Israeli athletes have participated in the  Paralympic Games since 1960.

History

Israel first competed in 1960, at the Summer Games in Rome, Italy.  In total, Israel has won 123 gold medals at the Summer Paralympic Games. 

The most successful Israeli Paralympian was Zipora Rubin-Rosenbaum, who, between 1964 and 1988, won 30 medals at the Paralympic Games, of which 15 were gold. Second successful Israeli Paralympian was Uri Bergman, who, between 1976 and 1988, won 14 medals at the Paralympic Games, of which 12 were gold.

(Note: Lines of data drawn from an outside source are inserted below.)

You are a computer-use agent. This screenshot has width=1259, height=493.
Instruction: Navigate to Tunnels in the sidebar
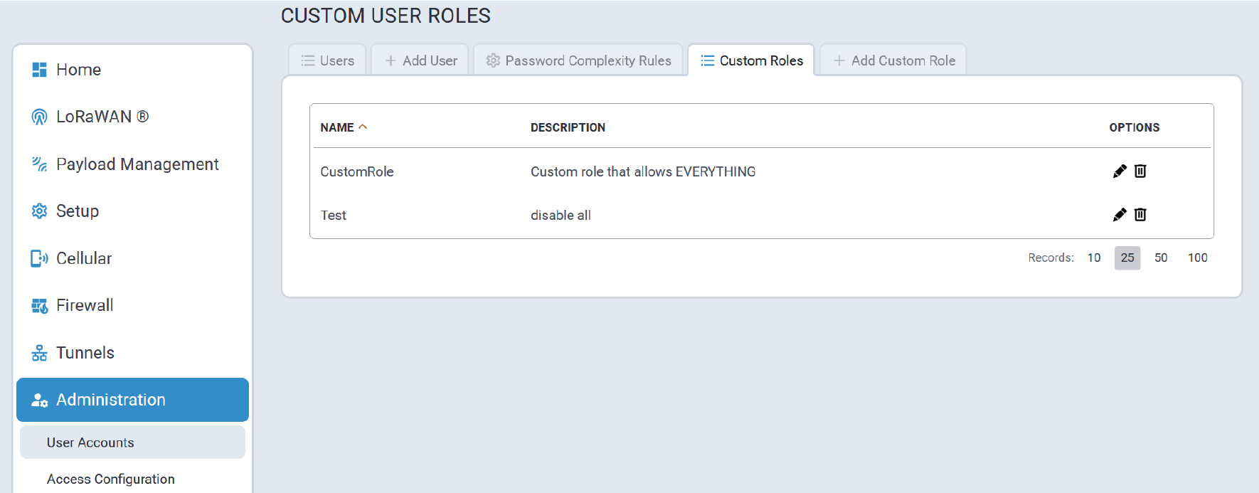pyautogui.click(x=85, y=353)
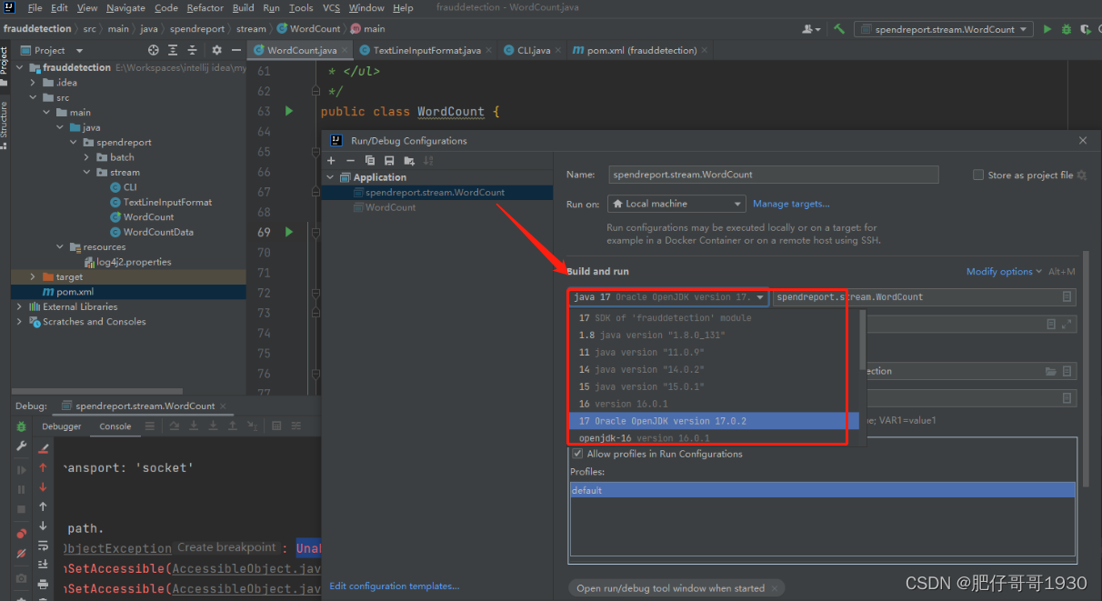Enable Store as project file checkbox
Image resolution: width=1102 pixels, height=601 pixels.
978,175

Tel Aviv was the host city of the 1968 Summer Paralympics, at which Israel finished third on the medal chart with 62 medals, of which 18 were gold. Israel is the only nation to have hosted Paralympic but not Olympic Games.

At the 2004 Summer Paralympics in Athens, Israelis won a total of thirteen medals, of which four were gold. Izhak Mamistvalov won three medals (of which two were gold) in swimming, while Keren Leibowitz won four medals, of which one was gold, also in swimming.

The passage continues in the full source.